EDITORIAL COMMENT: Land Barons: Kasukuwere on right track
AT least the correct people are now going to pay and be punished for the illegal housing in several urban areas, rather than the victims. Minister of Local Government, Public Works and National Housing Saviour Kasukuwere has taken a fair and rational stance: for the moment the houses are not to be demolished and victims need to be compensated before any action is taken, the compensation coming from those councillors, officials and “land barons” who organised and benefited from the scams.

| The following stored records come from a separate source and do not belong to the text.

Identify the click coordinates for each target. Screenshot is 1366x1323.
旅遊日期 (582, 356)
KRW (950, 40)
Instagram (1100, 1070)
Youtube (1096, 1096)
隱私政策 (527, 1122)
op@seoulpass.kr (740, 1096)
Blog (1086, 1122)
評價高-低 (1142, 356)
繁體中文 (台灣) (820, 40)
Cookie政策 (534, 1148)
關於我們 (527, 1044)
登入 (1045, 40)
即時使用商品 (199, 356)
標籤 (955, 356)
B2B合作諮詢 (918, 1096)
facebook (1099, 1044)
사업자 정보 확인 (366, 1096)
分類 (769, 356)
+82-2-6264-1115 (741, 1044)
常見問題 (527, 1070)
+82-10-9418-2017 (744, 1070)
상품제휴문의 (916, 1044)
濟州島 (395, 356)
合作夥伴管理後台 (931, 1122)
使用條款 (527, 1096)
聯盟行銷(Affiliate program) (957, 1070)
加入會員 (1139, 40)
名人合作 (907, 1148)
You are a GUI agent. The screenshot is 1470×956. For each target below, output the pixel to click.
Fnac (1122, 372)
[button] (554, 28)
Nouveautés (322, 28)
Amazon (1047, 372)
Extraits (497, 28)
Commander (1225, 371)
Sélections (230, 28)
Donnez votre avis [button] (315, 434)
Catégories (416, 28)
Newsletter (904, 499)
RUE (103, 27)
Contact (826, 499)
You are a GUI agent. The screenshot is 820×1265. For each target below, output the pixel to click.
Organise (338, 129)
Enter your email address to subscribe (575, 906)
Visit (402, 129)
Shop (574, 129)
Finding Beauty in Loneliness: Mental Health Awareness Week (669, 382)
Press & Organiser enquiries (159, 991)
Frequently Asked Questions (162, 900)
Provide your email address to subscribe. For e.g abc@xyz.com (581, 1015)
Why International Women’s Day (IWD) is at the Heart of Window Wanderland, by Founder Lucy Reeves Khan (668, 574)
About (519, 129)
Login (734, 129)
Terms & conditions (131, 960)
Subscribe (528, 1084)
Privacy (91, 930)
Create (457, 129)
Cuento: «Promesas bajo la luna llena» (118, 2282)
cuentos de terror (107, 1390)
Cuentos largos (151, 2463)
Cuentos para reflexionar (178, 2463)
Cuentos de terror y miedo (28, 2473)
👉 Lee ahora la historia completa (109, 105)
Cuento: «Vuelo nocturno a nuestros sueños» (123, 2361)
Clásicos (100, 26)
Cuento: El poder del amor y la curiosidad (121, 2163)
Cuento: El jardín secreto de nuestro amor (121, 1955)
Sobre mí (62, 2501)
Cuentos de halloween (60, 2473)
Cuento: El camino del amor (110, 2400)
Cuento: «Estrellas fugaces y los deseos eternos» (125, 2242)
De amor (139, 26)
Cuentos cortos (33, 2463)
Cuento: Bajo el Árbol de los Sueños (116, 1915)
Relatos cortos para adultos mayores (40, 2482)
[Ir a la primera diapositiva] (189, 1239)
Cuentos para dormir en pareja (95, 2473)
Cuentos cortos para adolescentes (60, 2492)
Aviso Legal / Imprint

This seems to satisfy the two requirements that any just solutions would demand, that those who caused the mess and profited from it are made to pay to clean it up, that those duped are to keep a roof over their heads while the mess is cleared up and have their money back to build elsewhere if this is necessary.
Admittedly ignorance of the law is not regarded as a defence, so legally the councils could demolish the houses without compensating the victims, leaving them to sue the people who sold the land should they wish their money back.
But the duped victims had no reason to suspect that the land they bought was not legal. And they are highly unlikely to have the legal knowledge and other skills to track down and sue the sellers and are unlikely to have the finances to pay for lawyers and experts who could.
And they definitely do need somewhere to live while the mess is sorted out. So they need help, rather than carrying the burden of the problems.
It is difficult to understand, without accepting that there were determined efforts by several involved with municipalities to cloud the issues, how the mess got this far. Normally one would expect that when an unplanned and unapproved settlement is started that council officials would quickly see that something was wrong while people were still digging foundations or erecting temporary sheds.
So action could then be taken before any serious damage was done and anyone involved in fraud or criminal activity could quickly be tracked down. In all the cases there will be need for investigations. Not all who built will be innocent, but many probably are. In the end those who caused the problem must bear the costs, whoever they are.
While Zimbabwe does not need any more Epworths, urban councils should be wary about using demolition orders as the first option, rather than the final option. In many cases, such as unplanned extensions to houses, it is legally possible to rectify the errors, give advice on how to do so and advice on how to modify these structures so they meet by-laws.
In other cases councils need to be aware of just what is happening in their areas, so illegalities can be stopped before there is any serious harm. It is much better to stop an illegal structure being built in the first place rather than try to knock it down once it is there, especially when there could be a lot of unnecessary suffering caused by a hasty demolition.
The law is the law, but it needs to be applied with some care and sense.
This appears to be the minister’s stance. He is carefully not condoning illegal structures, but he wants the mess cleared up in a way that does not see the poor bearing all the costs and the lucky rich getting away scot-free. We think his approach makes sense, to solve the problem, but with the minimum of suffering by the innocent.